** start of SUPPLIED PASSAGE **
He's back to trying to hide behind the flag again and that's only going to fuel the activism of this summer. We're living in some wild times and I'm hopeful for the future. I think Bully Boy will leave office disgraced and that we'll all be a little more educated than before.

Yesterday, I mentioned Ava and C.I.'s review of Commander-in-Chief and I thought Ma would be happy. Wrong. :D She said, "Mike, you didn't put a quote from it." She really loves this review. I do too but she really, really loves it. So for Ma, I'll include a section of the review:

We searched in vain, through aired episodes and unaired ones, to find some sort of a feminist conscience to the show. We couldn't. While it's true that Davis rescues a woman in a foreign country, we're not really sure that "Send in the Marines" (even with Sondheim chords) will rank up there with Helen Reddy's "I Am Woman" as a feminist anthem.
** end of SUPPLIED PASSAGE **
** start of MATERIAL SUPPLIED **
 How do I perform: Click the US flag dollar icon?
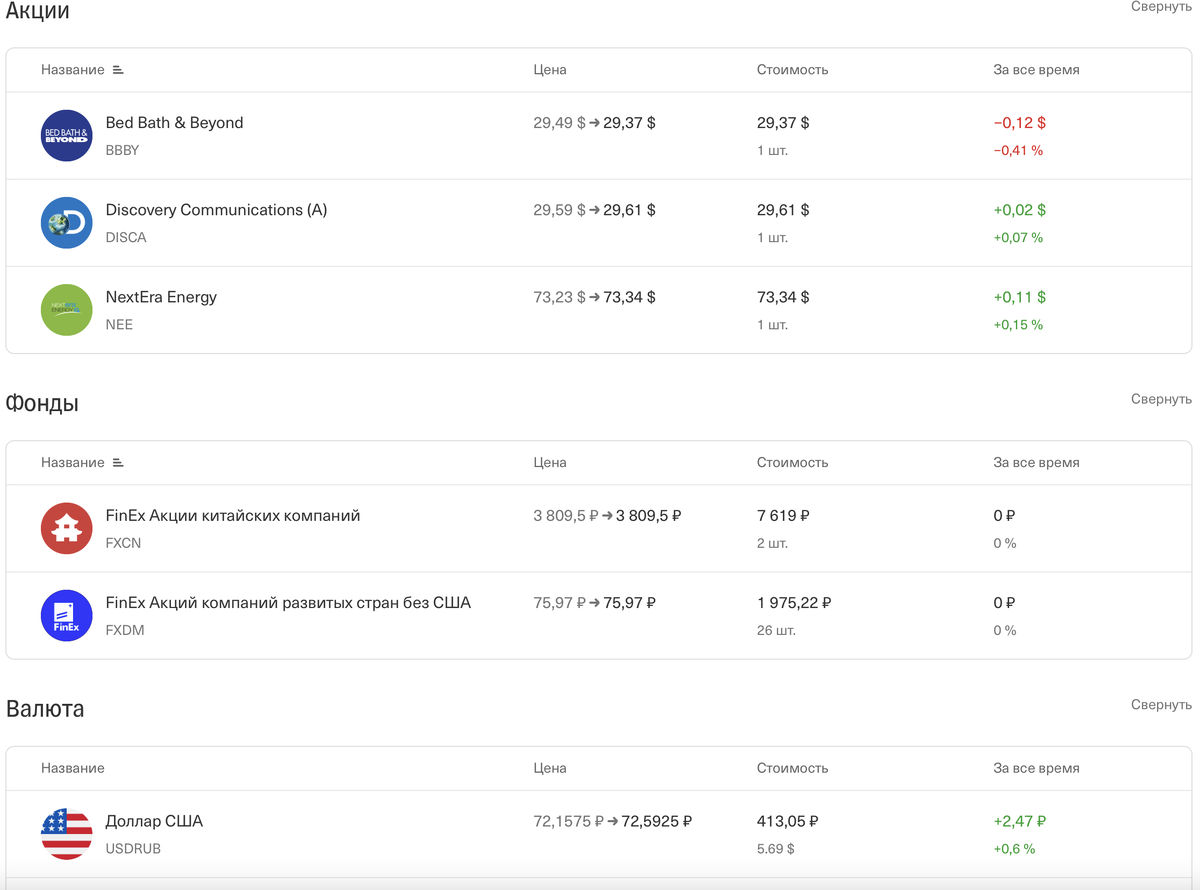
** end of MATERIAL SUPPLIED **
** start of MATERIAL SUPPLIED **
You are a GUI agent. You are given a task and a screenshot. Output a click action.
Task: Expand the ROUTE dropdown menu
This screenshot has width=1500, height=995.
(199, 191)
** end of MATERIAL SUPPLIED **
Duplicate the passage between "He's back to" and "educated than before.", inclusive. The records come from a separate source, unrelated to the passage.

He's back to trying to hide behind the flag again and that's only going to fuel the activism of this summer. We're living in some wild times and I'm hopeful for the future. I think Bully Boy will leave office disgraced and that we'll all be a little more educated than before.